Defendants having resumed the cutting of timber, plaintiff (relator) took a rule as for contempt against them for disregarding the writ of injunction, and sued out a second injunction restraining the cutting of the timber.

Both those proceedings — the rule for contempt and the second application for injunction — proceeded upon the theory, on plaintiff’s part, that his appeal from the judgment dissolving the first injunction was a suspensive one.

Defendants filed a motion to dissolve the second injunction and trial was had upon this motion, as well as upon the rule for contempt.

Passing upon the question whether or not plaintiff’s appeal was suspensive the judge held it was not, and, so holding, he dismissed the rule as for contempt and dissolved the second injunction with $50 damages in favor of defendants.

Whereupon plaintiff applied for an appeal suspensive from these rulings.

The judge refused the same.

Then it was that plaintiff applied to this court for its writs of prohibition and mandamus.

On application for the writ of prohibition, under the circumstances •presented herein, the inquiry into the sufficiency of the appeal bond *110to entitle the appellant to a suspensive appeal is proper. State ex rel. Gausson vs. Judge, 21 La. Ann. 43.

Indeed, relator’s whole case rests upon whether or not his first appeal was suspensive. We have pointed out it must be so considered.

This being so, it follows there was error on part of the trial judge in dismissing the rule as for contempt, in dissolving the second injunction and in awarding judgment against plaintiff for damages for faking out the second injunction.

For the reasons assigned, it is ordered that the writ of mandamus be made peremptory, requiring and commanding respondent judge to enforce the first injunction-sued out by plaintiff in the suit of H. P. Hake vs. Lee & Beal, No. -, in the District Court, Parish of Grant, pending the suspensive appeal taken by said Hake from the judgment permitting said injunction to be dissolved on bond.
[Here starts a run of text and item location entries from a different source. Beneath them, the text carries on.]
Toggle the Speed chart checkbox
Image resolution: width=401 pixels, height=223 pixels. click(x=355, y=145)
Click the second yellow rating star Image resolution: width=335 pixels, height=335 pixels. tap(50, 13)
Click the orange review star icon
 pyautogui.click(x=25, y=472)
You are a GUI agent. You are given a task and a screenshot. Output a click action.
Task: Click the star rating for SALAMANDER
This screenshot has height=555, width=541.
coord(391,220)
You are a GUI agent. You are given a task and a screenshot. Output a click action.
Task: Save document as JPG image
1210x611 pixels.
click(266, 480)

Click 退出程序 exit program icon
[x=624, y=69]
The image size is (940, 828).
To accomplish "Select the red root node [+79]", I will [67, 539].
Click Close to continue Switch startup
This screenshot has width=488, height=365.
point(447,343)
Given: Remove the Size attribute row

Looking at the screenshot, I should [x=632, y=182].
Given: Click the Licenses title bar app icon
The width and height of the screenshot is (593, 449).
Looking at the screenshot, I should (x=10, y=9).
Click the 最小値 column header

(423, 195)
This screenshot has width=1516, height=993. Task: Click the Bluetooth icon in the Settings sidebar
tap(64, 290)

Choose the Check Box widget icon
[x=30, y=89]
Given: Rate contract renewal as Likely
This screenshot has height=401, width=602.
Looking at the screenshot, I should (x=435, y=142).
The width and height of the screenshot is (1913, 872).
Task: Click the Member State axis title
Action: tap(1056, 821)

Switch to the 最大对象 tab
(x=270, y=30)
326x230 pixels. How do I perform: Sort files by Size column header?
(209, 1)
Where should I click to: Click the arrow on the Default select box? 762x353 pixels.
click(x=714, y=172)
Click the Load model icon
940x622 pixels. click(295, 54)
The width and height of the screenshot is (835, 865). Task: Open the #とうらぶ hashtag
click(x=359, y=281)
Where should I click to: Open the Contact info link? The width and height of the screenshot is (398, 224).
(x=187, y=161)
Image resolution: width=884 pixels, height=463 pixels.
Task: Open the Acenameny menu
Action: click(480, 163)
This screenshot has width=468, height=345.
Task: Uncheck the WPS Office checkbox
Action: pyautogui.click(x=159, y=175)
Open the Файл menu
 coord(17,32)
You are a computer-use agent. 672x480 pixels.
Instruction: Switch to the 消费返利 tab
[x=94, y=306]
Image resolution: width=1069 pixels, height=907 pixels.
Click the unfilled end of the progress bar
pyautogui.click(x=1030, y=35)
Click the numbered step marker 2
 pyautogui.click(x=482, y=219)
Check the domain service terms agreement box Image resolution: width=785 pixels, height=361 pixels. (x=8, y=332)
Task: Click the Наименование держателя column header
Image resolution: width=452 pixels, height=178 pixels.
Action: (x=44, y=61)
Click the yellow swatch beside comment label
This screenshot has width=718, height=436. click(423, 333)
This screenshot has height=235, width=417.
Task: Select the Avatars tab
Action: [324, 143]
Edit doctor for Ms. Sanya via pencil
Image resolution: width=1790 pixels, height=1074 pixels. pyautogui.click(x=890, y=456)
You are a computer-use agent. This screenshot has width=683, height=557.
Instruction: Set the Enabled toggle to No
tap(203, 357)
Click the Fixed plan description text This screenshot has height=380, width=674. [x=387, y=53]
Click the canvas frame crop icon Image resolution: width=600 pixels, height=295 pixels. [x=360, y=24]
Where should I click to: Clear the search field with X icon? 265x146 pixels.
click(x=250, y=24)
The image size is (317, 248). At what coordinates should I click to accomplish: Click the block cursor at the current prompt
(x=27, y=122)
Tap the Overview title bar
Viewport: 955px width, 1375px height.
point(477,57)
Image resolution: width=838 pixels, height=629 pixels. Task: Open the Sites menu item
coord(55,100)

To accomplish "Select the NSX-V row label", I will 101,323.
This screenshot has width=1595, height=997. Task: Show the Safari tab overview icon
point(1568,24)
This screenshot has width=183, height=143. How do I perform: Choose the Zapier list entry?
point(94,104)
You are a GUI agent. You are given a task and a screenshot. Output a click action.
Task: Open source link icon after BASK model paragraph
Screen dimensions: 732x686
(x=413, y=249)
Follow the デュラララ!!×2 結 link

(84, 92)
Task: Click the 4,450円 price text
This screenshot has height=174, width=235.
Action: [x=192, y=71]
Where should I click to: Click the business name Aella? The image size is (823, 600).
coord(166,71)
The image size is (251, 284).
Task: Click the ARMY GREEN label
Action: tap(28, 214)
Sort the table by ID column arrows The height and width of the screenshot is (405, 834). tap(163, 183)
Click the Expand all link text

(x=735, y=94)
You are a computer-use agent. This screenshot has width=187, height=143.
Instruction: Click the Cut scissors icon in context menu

It is further ordered that the writ of prohibition be made peremptory, commanding respondent judge to permit no effect to be given, pending plaintiff’s said appeal, to the bond for $1800 filed by defendants in said cause as entitling them to dissolve said injunction, and commanding S. R. Lee and W. C. Beal to observe in full the requirements of the said writ of injunction pending said appeal.

It is further ordered that the writs of mandamus and prohibition be made peremptory to the end of requiring respondent Judge to grant the suspensive appeals applied for by relator from the judgment dismissing his rule for contempt against defendants Lee and Beal, and from the judgment dissolving with damages the second injunction sued out by relator against said defendants.

It is further ordered, etc., that costs of this proceeding be borne by the respondents.